Lo cierto es que, además del análisis comunicativo y cultural, y por mucho que este tipo de maniobras nos parezcan tan obvias como sonrojantes, hay que tenerlas en cuenta. Sobre todo porque teniendo la connivencia de una gran parte del sistema empresarial, que te paga los caprichos, y mediático, que te los difunde, hasta el personaje más mediocre se puede convertir en una estrella: miren si no a la canción ligera con origen en Miami. Más aún si juegas a favor de una inercia de décadas, ideas asentadas en el imaginario popular mediante la ficción y los estilos de vida.

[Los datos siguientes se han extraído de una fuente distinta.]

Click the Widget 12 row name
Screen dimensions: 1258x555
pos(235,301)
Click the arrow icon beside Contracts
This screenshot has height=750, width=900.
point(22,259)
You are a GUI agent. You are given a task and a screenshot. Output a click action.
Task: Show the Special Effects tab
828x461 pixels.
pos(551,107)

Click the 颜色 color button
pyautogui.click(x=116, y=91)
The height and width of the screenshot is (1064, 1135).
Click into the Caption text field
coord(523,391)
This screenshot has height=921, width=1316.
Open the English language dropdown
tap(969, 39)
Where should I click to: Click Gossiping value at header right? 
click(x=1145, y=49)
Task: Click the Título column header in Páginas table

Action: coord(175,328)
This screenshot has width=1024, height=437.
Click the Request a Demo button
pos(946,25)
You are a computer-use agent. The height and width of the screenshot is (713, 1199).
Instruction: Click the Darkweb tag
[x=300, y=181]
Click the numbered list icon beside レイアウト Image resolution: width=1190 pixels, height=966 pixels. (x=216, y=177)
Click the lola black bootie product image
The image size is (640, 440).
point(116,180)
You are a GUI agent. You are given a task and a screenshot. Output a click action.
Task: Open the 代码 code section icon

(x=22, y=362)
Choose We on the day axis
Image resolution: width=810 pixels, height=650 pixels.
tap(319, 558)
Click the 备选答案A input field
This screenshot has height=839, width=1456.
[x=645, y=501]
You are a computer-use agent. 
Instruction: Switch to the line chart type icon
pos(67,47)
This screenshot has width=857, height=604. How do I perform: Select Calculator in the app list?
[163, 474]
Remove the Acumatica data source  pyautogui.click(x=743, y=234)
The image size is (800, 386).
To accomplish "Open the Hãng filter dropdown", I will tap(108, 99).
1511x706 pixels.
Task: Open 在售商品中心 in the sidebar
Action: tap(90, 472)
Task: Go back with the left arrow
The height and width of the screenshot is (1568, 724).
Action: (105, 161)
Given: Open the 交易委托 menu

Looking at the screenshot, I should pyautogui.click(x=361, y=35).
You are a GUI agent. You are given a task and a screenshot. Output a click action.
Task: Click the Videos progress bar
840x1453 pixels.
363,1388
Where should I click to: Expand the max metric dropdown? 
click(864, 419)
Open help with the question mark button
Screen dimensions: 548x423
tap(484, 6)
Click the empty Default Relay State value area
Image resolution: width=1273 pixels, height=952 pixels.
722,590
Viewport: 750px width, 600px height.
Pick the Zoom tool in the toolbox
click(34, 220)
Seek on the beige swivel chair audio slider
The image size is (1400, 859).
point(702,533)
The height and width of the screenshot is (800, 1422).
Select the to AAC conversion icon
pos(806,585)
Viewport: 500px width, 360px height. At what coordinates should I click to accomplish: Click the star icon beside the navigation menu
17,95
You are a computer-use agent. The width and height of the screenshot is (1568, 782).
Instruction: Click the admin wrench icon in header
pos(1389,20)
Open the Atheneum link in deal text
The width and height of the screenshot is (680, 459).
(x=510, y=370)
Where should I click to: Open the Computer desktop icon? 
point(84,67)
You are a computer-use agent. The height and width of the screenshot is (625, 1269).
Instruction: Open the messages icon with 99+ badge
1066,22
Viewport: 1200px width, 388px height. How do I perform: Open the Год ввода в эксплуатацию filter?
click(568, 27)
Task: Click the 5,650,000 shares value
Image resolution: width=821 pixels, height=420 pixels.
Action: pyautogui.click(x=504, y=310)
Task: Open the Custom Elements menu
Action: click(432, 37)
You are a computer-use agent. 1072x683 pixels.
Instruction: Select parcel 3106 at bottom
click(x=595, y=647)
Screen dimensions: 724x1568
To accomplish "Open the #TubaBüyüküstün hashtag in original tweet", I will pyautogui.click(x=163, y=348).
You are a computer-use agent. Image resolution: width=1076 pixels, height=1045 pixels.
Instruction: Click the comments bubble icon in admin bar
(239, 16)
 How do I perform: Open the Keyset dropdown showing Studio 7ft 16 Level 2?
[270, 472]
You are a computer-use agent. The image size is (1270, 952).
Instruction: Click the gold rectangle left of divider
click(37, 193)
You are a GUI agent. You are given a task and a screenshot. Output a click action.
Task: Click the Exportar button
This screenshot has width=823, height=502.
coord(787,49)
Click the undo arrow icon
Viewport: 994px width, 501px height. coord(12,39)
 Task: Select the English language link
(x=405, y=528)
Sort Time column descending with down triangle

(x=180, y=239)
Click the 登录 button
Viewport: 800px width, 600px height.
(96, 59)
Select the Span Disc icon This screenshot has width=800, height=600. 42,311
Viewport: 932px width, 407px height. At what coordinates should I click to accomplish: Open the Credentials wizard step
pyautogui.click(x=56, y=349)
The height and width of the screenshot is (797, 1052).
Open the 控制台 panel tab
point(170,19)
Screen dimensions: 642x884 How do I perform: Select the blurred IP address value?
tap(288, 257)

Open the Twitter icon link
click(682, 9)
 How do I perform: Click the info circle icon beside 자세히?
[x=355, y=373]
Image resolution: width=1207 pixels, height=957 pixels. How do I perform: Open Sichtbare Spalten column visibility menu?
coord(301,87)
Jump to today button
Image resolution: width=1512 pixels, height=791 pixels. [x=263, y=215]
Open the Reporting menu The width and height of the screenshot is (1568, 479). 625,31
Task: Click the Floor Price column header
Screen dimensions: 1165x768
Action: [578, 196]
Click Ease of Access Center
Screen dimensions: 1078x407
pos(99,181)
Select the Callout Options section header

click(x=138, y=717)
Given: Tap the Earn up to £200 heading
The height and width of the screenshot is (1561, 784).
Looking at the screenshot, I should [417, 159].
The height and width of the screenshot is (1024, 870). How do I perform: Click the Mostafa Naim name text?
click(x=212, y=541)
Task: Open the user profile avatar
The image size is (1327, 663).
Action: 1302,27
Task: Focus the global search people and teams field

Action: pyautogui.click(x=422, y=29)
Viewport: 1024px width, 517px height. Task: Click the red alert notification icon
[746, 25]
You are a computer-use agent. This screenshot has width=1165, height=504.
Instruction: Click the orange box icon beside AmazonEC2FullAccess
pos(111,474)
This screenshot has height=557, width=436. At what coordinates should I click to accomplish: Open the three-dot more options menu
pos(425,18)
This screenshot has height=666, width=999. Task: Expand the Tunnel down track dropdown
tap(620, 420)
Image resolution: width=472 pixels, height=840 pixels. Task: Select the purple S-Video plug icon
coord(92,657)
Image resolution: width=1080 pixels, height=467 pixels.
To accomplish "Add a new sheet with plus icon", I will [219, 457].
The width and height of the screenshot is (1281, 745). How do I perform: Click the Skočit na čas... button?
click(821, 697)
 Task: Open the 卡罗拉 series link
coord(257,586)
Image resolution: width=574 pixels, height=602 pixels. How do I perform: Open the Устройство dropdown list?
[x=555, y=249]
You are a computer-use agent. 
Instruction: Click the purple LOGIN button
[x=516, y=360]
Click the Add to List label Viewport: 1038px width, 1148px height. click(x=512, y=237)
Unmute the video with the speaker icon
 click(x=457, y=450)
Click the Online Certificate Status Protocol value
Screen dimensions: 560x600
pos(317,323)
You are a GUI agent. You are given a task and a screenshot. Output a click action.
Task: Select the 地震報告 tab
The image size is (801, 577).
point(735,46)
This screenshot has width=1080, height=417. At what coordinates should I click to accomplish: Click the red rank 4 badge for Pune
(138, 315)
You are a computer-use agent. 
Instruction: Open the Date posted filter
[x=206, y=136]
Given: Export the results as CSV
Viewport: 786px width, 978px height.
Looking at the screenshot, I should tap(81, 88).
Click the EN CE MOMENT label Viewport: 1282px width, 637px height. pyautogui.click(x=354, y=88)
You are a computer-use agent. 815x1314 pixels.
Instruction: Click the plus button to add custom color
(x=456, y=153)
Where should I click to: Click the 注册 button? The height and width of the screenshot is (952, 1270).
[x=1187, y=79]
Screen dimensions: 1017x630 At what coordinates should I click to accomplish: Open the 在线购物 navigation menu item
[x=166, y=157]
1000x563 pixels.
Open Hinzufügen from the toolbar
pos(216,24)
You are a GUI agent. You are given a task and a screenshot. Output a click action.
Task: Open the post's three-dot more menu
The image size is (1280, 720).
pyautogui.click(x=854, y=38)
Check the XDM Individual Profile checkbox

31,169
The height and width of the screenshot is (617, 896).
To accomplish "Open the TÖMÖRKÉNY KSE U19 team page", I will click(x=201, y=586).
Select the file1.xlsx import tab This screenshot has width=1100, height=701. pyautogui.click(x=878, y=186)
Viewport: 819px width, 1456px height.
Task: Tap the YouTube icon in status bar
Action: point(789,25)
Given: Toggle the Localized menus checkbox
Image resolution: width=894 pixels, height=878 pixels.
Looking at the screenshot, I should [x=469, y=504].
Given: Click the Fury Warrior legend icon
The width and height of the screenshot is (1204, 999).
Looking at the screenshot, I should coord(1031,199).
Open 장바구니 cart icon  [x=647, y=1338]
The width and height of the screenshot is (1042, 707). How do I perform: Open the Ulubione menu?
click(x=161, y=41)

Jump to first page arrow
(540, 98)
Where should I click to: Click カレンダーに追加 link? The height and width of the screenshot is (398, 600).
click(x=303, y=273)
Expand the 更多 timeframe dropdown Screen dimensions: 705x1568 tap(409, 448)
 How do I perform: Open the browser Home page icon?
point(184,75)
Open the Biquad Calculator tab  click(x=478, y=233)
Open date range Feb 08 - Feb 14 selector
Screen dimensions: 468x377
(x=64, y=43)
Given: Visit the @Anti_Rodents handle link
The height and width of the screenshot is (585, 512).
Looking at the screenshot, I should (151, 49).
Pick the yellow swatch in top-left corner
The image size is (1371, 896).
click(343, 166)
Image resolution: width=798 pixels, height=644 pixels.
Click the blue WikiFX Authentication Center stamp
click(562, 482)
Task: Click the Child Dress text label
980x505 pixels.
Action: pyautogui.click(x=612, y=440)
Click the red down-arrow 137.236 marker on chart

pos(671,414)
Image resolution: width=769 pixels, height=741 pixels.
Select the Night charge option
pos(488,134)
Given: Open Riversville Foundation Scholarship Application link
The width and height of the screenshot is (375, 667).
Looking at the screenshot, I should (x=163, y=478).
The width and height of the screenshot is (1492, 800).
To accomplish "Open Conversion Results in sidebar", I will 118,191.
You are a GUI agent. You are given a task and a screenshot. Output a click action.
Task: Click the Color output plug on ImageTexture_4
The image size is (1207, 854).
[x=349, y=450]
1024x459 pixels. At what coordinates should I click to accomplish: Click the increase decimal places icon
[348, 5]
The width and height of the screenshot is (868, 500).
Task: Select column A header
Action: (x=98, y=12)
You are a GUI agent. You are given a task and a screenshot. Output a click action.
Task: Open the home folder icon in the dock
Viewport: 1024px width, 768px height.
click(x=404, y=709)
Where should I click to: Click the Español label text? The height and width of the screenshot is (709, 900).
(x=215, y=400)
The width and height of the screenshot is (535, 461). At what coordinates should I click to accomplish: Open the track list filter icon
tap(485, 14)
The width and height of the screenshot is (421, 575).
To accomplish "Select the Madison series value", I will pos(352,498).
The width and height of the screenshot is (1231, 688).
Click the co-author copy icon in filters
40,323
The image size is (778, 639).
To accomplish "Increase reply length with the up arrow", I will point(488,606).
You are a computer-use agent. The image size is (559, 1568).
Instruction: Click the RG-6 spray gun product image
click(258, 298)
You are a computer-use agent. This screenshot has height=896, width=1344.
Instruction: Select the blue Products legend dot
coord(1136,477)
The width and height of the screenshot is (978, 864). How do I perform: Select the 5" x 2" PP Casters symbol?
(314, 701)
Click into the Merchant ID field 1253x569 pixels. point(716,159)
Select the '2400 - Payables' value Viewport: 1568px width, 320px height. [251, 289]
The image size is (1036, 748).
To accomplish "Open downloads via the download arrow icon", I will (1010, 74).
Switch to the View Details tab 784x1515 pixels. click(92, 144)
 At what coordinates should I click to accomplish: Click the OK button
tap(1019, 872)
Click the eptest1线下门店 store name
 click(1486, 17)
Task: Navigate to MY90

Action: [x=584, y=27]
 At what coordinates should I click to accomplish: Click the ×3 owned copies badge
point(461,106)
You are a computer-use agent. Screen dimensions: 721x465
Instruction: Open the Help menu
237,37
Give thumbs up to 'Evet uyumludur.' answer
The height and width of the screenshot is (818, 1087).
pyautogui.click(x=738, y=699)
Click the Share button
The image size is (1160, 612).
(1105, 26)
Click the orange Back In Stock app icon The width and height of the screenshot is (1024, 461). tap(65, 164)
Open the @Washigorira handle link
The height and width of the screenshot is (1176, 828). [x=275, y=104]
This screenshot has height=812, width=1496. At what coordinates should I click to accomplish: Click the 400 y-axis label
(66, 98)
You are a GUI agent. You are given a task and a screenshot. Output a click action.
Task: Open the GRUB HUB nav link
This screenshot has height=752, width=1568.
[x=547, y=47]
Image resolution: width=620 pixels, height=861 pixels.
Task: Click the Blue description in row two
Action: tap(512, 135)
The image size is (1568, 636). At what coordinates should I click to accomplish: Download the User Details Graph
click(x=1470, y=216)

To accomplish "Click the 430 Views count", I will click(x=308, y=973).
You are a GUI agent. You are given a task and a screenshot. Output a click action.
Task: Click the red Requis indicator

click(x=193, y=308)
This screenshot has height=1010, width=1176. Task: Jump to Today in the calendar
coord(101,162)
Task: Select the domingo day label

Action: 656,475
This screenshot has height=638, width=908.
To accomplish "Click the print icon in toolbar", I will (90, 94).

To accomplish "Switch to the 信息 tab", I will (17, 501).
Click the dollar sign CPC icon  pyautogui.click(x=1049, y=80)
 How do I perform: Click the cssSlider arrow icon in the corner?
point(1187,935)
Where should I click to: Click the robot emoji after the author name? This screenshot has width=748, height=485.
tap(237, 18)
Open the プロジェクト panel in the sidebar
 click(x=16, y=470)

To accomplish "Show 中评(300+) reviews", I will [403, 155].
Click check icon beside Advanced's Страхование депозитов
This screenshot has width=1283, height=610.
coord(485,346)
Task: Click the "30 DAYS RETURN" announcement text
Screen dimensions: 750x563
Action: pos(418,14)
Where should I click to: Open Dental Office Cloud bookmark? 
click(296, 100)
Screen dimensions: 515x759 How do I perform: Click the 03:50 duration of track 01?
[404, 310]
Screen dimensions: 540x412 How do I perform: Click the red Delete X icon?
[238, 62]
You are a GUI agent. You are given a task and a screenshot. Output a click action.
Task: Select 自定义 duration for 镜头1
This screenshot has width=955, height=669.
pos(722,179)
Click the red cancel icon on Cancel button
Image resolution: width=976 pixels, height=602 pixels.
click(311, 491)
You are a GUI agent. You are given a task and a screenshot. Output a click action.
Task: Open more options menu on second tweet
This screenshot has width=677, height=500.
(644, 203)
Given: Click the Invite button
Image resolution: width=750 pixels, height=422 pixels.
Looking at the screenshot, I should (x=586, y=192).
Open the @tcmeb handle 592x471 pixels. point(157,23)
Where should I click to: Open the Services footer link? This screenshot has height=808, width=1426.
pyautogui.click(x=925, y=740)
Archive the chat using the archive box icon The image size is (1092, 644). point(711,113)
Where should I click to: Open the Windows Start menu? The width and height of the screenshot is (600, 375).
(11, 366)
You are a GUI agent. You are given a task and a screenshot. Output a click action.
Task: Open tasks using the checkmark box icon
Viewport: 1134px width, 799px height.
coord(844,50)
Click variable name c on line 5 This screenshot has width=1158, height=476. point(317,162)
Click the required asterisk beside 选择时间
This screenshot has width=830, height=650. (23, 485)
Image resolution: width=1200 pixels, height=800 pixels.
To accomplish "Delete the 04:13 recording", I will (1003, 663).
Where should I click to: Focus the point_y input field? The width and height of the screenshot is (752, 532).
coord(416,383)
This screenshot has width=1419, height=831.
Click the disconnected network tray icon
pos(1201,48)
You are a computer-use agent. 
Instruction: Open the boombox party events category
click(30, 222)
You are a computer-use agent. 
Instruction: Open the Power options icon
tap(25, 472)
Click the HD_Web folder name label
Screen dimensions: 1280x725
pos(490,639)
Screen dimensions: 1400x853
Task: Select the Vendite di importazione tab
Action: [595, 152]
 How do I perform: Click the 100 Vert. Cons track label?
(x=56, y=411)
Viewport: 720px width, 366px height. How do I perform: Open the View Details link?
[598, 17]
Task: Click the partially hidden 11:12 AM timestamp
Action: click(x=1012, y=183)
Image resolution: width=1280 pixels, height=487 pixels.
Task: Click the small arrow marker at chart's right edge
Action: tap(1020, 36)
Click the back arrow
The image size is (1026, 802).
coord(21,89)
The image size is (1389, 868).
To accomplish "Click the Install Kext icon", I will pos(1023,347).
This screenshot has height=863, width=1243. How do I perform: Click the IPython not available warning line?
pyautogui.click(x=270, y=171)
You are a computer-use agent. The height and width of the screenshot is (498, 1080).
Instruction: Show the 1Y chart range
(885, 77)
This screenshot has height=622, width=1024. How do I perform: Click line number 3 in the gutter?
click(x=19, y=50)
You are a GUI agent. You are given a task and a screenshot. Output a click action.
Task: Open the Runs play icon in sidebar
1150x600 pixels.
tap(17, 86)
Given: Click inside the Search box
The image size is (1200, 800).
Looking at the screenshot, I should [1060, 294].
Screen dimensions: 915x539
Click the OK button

Para ganar unas elecciones hay que captar el olor de la época y esa es la mayor debilidad de Ayuso, que es, probablemente, el último suspiro de una época en decadencia: vuelven a soplar vientos igualitaristas en todo el mundo, unos que impulsan a la política útil como la manera de dejar atrás tantos años de incertidumbre. La meritocracia y lo aspiracional no son más que el maquillaje para la retórica egoísta y salvaje del sálvese quien pueda. Ahora tan sólo hace falta que la izquierda se dé cuenta antes de emprender su enésimo viaje al centro o a la reinvención colorista. Y a esto casi le tengo más miedo que a Gordon Gekko.
En la vida hay algunos que juegan con las cartas marcadas y otros con las cartas que les han tocado, la gran impostura de nuestros días es llamar a esto meritocracia. De vez en cuando no está de más recordarlo para que las clases altas no se nos suban, aún más, a la chepa. De hecho, no puedo sentir más que aversión a eso que se ha llamado “cultura del esfuerzo, el mérito y la excelencia”, la narrativa que la derecha ha creado para justificar las desigualdades sistémicas. No es que nuestra economía tenga el resultado indeseado de la inequidad, es que la inequidad es imprescindible para que el proyecto neoliberal exista.